Publié le 29 Jan 2024 - 07:05
ÉDITO PAR MAHMOUDOU WANE

Promiscuités

 

Stressante, éreintante, kafkaïenne, malveillante et cassante. 2023 se sera présentée sous une toge maléfique. Le Sénégal a bien été à deux doigts de toucher le fond. L’année du feu et du sang. On aura titillé tous les fonds et expérimenté, en mode réel, ce qu’on percevait de loin, souvent, à la télévision ou sur Internet, comme aventures malheureuses de pays voisins. Les fissures qu’on voyait se dessiner sur la terre ferme ont subitement accéléré leur travail pour se présenter comme de véritables failles, bien réelles. Failles générationnelles, cassures idéologiques, replis identitaires, apologie de la mort, lavage de cerveau, fake news, attaques des symboles religieux… Tous les ingrédients se sont assemblés - ou ont été assemblés - pour que les verrous sautent un à un. 
Mais curieusement, ils n’ont pas tous sauté. Cela relève sans doute d’un miracle, comme le Sénégal sait en expérimenter. Côtoyer les abîmes sans plonger. Le miracle va-t-il se poursuivre ?  

Rien n’est moins sûr. Les nuages noirs qui annoncent la tempête continuent de s’amonceler dangereusement au-dessus du ciel sénégalais. Comment, en effet, comprendre que l’institution qui symbolise le summum du pouvoir Judiciaire, le Conseil constitutionnel en l’occurrence, soit trainée dans la boue, simplement parce qu’un candidat  qui aurait pu régulariser sa situation de citoyen depuis belle lurette, roupille une dizaine d’années pour ne se réveiller qu’au moment où il est assuré d’être forclos ? Comment comprendre qu'un magistrat comme Cheikh Tidiane Coulibaly, dont l’intégrité est connue aussi bien de ses pairs que toutes les personnes renseignées sur les affaires d’État, soit attaqué de façon si abjecte, au soir de sa riche et honnête carrière ?

Et pourquoi donc une question aussi sérieuse que le report d’une élection présidentielle n’a pu être posée que maintenant, alors que l’impasse était visible en amont ? Pourquoi nos surdoués de la politique ne perçoivent-ils le problème que maintenant, alors que la sonnette d’alarme a retenti depuis belle lurette ?

Et que faire maintenant, à moins d’un mois d’une élection présidentielle, avec des candidats déjà validés par le Conseil constitutionnel, dernier étage de l’édifice judiciaire sénégalais ?

Autant d’interrogations diverses qui renvoient à la même matrice.

Ce qui est clair, c’est que nous sommes à la croisée des chemins. Nous allons assurément fermer une page pour en ouvrir une nouvelle. La question est de savoir comment cette nouvelle phase d’histoire que nous allons expérimenter se présentera. Cela dépendra amplement de nous. De notre capacité à rester lucides. Mais le risque de perdre le fil, au soir du départ de Macky Sall, est bien réel.
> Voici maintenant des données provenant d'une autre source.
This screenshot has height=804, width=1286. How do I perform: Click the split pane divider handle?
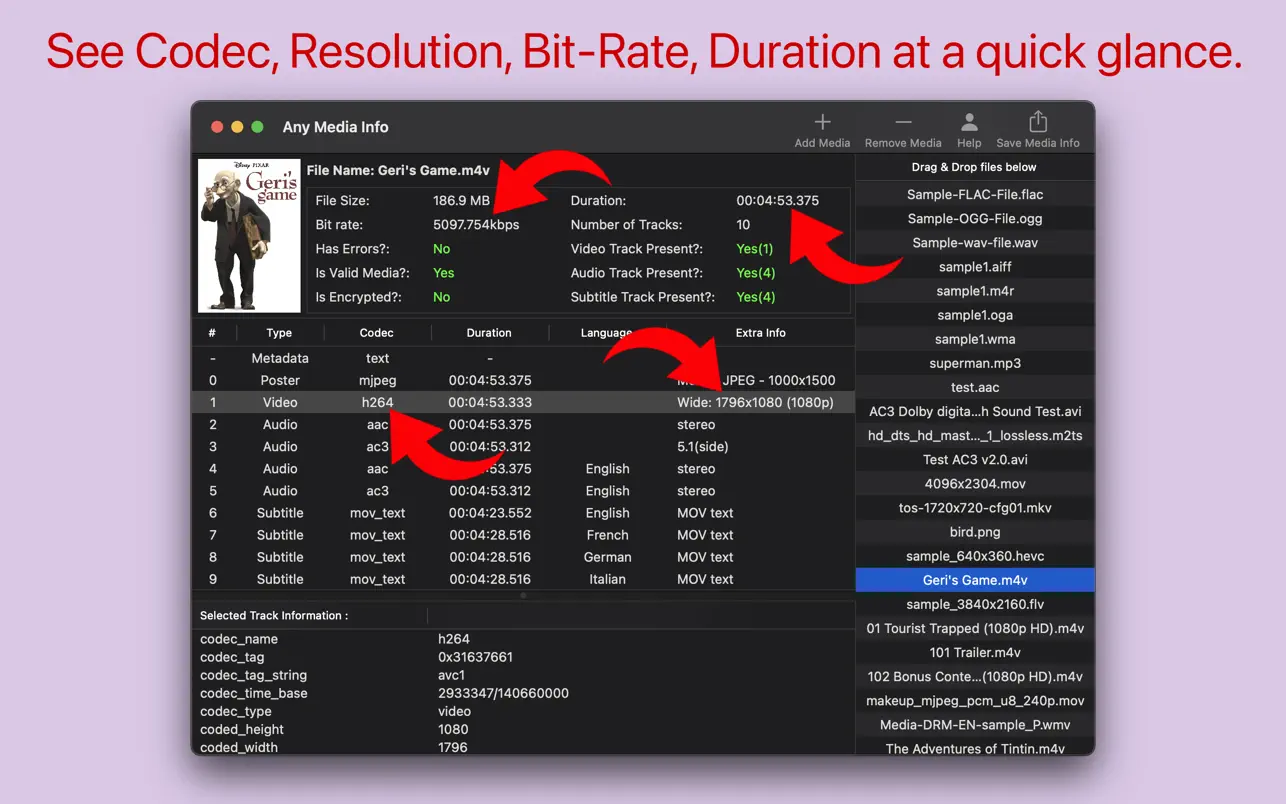523,595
L’opposition a justement été très critique vis-à-vis du bilan du règne de Macky Sall, bien que ce dernier ait laissé de fortes traces bien visibles de son passage en termes d’infrastructures (TER, BRT, etc.). On pourra toujours titiller son bilan dit ‘’immatériel’’ qui n’est sans doute pas des plus parfaits. Mais fondamentalement, nous pensons que l’appréciation correcte et honnête de son bilan global ne se fera qu’après son départ, comme du reste l’a été le passage de Me Wade dont le côté ‘’diable’’ a été mis en valeur de façon outrancière, alors qu’il y avait aussi de belles choses à apprécier de son travail. Le scénario risque de se passer de la même façon pour Macky Sall qui pourrait avoir droit jusqu’à… des hommages immérités. 

Bien malin donc qui pourrait savoir ce qui se passera même dans les prochaines semaines. L’espace politique est habité par une surdose d’émotions qui brouille les esprits et les cœurs. On a partout chanté notre capacité à se surpasser en temps de crise, mais nous savons nous-mêmes qui nous sommes. Très prompts à critiquer et à ‘’dégager’’, et frileux quand il s’agit de bien choisir. Bien souvent, la malveillance, l’esprit de ressentiment et la volonté vengeance prennent le dessus sur la bienveillance, l’intérêt commun et l’esprit de dépassement. Ces contre-valeurs sont partout présentes dans l’espace public
alimenté de lavages à grande eau des cerveaux, les fake news, etc.
L’espace public qui devrait être celui de toutes les ouvertures est devenu celui de toutes les promiscuités, des replis identitaires et cassures générationnelles.

Le prochain président aura du pain sur la planche.